14.02.2020 16:00 di Andrea Giannattasio Twitter:    Vedi letture
© foto di Matteo Gribaudi/Image Sport
CUTRONE, LA BESTIA NERA DELLA SAMP: ORA VUOLE IL RISCATTO

La parentesi in viola di Patrick Cutrone, dopo un inizio col botto, sta vivendo adesso una piccola fase di flessione. Normale quando sei reduce da una prima parte di stagione dove hai visto il campo a singhiozzi e ti ritrovi catapultato in una nuova realtà dove vieni all'improvviso dipinto come il salvatore della patria in zona gol. Le cinque partite su sei nelle quali l'ex Wolverhampton è partito titolare - tra Serie A e Coppa - hanno appesantito le gambe dell'attaccante, che è arrivato alla sfida di sabato scorso contro l'Atalanta con un fastidio alla caviglia che lo ha condizionato per tutto il primo tempo e che in vista della delicatissima partita di domenica a Marassi potrebbe anche costargli per la prima volta in campionato il posto da titolare. Ogni decisione spetterà a Beppe Iachini, che nella rifinitura di domani farà le sue scelte, ma al momento Vlahovic sembra partire leggermente in vantaggio rispetto al numero 63.

In casa Samp lo sperano davvero, visto che quando vede i blucerchiati Cutrone si scatena quasi sempre, anche quando davanti a sé ha poco tempo a disposizione da giocarsi.
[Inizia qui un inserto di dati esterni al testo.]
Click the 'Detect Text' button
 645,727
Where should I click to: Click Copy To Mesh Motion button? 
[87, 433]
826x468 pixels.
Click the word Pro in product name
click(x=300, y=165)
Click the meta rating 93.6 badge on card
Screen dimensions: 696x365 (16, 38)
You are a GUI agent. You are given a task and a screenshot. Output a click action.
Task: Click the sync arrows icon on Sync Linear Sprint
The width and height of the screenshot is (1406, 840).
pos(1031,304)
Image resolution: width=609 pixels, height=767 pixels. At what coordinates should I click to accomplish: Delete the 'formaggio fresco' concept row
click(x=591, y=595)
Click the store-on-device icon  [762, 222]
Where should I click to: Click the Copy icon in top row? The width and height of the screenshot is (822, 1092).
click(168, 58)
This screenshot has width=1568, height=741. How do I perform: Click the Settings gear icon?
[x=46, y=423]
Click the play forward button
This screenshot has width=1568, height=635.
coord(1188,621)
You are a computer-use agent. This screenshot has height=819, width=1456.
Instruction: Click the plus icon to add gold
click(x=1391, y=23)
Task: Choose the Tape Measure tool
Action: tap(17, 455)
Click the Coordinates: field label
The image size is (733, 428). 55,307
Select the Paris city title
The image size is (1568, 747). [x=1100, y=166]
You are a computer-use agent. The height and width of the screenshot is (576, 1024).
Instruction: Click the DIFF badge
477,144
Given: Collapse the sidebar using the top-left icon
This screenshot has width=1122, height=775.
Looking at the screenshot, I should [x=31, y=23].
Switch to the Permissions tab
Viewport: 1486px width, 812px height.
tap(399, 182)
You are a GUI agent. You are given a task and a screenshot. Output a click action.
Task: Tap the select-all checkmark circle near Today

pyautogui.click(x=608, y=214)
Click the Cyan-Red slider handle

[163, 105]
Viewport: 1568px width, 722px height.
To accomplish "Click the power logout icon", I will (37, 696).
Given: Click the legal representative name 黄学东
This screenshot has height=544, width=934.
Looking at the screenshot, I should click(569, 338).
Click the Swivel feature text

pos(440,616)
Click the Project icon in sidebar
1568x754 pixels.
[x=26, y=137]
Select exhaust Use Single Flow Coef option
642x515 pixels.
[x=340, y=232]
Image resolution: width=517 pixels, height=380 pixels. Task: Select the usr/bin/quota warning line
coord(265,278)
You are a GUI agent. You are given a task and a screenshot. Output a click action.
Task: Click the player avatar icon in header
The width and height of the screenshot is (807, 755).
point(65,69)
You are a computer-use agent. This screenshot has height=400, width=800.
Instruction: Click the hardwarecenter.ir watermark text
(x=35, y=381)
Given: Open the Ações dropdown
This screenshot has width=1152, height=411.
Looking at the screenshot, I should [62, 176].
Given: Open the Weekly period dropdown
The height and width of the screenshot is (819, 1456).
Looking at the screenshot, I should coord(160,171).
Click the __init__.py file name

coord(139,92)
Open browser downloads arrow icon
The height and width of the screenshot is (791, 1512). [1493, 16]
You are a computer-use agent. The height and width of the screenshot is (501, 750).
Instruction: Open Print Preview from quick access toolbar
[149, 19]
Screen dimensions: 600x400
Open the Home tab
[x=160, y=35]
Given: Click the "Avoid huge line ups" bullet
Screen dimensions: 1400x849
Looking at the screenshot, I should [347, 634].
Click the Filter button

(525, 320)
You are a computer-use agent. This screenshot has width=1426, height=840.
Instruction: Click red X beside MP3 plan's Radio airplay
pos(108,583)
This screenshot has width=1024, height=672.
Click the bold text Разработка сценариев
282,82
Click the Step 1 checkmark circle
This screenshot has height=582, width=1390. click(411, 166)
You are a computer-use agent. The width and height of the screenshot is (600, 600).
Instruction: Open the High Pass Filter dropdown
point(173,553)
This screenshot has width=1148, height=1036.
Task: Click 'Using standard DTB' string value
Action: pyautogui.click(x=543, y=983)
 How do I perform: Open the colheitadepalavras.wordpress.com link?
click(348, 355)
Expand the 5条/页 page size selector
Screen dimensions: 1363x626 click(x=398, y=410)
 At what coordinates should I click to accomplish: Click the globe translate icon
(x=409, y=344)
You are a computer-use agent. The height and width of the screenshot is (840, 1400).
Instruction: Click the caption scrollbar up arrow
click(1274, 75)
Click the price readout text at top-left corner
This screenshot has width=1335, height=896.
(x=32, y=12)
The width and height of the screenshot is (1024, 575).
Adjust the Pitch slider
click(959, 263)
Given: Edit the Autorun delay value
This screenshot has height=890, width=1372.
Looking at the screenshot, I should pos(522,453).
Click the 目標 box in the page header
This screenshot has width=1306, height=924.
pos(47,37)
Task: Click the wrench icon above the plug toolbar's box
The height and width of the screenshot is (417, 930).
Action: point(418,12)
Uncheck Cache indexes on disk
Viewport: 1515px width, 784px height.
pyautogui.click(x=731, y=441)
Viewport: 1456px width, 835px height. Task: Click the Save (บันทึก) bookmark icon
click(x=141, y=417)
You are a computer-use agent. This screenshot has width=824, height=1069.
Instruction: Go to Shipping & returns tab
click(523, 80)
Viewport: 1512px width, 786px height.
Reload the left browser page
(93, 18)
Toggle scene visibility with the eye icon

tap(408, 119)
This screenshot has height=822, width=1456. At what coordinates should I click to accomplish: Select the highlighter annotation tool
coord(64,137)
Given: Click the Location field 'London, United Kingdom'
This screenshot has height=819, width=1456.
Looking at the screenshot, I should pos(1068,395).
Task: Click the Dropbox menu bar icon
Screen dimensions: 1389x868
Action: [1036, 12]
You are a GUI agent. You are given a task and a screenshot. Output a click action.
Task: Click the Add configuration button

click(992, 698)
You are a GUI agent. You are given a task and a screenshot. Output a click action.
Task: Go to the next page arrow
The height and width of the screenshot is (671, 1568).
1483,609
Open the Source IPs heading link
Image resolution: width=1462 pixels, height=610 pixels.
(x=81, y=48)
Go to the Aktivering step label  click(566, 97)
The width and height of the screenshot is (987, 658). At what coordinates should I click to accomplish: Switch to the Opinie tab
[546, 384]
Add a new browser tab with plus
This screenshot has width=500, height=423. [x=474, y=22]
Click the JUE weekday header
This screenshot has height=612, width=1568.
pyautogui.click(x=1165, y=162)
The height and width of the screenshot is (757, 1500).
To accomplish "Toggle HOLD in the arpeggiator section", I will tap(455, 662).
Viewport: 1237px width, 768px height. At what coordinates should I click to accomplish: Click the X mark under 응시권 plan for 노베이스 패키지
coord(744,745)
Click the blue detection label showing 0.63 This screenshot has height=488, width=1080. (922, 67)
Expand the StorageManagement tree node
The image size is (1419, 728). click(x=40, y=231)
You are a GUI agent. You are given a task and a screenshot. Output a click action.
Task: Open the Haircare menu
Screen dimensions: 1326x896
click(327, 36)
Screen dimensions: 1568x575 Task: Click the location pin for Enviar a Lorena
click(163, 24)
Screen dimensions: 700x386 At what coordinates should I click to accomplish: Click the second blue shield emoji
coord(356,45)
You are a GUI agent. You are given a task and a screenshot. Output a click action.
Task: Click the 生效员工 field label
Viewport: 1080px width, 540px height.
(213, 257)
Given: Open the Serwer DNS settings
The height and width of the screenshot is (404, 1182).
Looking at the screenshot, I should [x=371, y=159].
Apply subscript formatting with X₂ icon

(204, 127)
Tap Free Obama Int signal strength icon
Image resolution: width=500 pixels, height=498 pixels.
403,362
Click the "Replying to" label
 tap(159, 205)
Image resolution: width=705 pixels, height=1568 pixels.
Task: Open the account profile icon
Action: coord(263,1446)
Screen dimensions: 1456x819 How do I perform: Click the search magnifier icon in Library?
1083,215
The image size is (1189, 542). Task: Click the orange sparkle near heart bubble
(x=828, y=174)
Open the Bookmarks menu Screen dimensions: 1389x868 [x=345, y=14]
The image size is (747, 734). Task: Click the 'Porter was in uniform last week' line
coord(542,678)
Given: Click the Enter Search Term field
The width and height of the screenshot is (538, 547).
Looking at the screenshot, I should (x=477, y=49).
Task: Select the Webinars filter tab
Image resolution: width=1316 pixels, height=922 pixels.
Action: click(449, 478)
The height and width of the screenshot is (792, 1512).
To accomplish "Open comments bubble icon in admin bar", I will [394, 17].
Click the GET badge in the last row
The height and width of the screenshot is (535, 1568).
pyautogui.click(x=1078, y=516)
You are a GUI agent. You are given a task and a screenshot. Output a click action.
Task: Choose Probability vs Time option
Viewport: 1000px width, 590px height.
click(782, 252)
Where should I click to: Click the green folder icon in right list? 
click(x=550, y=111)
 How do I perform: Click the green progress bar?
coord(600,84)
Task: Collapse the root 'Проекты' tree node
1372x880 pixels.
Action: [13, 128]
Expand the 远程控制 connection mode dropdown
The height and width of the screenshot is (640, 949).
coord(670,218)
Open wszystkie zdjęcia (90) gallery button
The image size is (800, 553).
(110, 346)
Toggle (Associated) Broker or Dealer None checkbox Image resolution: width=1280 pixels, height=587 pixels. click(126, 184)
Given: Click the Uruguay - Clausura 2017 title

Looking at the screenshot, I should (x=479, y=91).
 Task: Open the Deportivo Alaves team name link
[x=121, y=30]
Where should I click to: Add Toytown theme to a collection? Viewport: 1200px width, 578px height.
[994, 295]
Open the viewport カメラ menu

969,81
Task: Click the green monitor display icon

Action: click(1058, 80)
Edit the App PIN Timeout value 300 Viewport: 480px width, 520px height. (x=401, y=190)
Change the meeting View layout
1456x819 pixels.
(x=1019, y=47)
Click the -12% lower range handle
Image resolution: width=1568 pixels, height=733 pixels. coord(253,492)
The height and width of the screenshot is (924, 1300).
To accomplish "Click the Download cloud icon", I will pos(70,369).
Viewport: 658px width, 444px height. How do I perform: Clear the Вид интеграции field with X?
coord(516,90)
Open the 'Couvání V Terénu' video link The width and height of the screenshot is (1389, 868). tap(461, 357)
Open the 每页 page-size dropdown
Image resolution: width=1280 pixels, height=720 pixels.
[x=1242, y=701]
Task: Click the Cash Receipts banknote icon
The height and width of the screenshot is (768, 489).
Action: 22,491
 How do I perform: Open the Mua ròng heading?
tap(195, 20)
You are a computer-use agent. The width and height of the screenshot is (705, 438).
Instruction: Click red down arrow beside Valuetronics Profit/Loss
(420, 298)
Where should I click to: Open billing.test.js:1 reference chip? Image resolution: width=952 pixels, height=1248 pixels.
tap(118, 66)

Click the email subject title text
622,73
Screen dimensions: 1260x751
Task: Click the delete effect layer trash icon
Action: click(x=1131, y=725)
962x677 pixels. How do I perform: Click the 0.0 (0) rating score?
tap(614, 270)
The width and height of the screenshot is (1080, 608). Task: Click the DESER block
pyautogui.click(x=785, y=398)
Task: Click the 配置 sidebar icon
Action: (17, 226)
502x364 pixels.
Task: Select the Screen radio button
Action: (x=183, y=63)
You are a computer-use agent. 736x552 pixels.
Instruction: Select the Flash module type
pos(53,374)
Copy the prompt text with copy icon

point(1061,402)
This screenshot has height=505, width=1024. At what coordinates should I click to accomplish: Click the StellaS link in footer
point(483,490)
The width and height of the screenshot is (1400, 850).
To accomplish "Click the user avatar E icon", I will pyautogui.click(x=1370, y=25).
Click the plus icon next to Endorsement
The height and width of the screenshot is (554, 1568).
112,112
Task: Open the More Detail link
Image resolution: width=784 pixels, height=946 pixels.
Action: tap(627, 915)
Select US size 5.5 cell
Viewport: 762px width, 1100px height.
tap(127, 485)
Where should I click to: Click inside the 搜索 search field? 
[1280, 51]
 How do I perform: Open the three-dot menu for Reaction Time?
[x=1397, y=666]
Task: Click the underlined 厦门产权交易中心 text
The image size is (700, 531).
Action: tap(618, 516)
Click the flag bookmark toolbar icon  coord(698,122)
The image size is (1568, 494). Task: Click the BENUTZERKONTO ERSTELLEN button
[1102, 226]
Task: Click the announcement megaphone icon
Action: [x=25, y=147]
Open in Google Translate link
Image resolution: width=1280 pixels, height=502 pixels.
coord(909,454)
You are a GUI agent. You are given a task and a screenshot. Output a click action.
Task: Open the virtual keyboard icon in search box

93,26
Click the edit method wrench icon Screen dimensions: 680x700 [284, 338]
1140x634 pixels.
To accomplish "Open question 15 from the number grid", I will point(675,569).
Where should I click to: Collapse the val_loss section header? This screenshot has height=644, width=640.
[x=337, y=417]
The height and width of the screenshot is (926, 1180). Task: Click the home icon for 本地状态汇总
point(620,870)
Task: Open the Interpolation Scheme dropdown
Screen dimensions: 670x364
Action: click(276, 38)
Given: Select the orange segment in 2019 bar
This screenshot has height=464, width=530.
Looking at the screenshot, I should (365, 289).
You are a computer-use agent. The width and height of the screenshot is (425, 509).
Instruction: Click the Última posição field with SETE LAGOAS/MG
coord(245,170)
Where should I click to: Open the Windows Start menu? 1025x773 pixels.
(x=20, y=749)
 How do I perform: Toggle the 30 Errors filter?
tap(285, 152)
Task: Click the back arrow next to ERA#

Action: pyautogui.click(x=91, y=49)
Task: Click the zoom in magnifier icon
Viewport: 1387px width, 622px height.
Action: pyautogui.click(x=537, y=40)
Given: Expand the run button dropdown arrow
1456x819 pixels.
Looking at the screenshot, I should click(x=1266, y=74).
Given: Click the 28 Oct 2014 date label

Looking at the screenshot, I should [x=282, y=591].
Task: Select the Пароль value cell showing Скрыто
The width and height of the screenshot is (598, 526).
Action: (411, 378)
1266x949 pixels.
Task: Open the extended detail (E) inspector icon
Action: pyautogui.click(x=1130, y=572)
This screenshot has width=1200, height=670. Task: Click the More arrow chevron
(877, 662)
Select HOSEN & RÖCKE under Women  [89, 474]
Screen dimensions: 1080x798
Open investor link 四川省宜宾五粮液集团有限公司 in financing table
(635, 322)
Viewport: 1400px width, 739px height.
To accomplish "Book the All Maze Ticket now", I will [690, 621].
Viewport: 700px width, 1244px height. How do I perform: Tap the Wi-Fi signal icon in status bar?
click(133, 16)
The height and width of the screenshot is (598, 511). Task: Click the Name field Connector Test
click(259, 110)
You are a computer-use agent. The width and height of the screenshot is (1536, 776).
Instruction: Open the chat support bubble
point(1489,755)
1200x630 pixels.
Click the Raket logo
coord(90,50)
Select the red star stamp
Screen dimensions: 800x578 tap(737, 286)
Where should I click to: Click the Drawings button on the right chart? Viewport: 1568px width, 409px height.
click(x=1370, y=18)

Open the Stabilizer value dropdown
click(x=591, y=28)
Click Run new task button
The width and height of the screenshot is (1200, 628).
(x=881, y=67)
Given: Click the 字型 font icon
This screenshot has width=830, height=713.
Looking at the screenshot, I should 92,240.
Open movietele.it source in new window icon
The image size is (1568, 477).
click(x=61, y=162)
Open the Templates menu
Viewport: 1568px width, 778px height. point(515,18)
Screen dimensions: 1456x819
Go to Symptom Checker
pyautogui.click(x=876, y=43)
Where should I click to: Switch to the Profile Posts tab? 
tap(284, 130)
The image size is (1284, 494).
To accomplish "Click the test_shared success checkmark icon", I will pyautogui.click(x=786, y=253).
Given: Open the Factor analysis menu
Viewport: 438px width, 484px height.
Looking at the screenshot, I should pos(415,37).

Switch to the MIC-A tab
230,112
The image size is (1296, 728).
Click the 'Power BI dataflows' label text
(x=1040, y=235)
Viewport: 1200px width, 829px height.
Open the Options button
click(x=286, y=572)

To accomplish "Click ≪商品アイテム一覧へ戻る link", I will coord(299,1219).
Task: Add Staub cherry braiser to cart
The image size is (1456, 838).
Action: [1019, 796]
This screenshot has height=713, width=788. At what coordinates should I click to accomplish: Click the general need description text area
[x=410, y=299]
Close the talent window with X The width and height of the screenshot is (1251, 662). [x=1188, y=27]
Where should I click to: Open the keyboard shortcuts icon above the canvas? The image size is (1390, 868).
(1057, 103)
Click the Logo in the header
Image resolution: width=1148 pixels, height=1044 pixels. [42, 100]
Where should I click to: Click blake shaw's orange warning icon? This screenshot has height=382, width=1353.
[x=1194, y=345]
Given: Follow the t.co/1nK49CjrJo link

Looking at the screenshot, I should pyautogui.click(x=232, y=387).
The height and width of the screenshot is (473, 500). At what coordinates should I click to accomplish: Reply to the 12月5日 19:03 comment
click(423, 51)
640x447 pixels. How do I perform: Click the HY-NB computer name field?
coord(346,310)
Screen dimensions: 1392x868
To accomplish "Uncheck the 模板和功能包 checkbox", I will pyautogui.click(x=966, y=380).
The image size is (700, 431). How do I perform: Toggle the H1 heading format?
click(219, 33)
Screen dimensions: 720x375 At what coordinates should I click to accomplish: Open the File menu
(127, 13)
Il Doria infatti è ancora oggi la vittima preferita dell'attaccante viola in Italia, che ai tempi della sua esperienza al Milan ha realizzato tre gol su cinque partite al cospetto dei liguri. Il primo è arrivato in campionato a San Siro nell'ottobre 2018, con Gattuso in panchina, quando in un rocambolesco 3-2 per i rossoneri Patrick segnò pronti-via il gol del vantaggio e poi fornì a Higuain l'assist per il 2-2. Andò invece molto meglio un anno fa, quando nel gennaio 2019 regalò ai suoi compagni la qualificazione ai quarti di finale di Coppa Italia con una doppietta siglata nei supplementari nello spazio di appena 29'. A conti fatti, la media-gol di Cutrone con la Sampdoria racconta di una rete segnata ogni 72'. Un dato incoraggiante dal quale ripartire per riallacciare il feeling con il gol.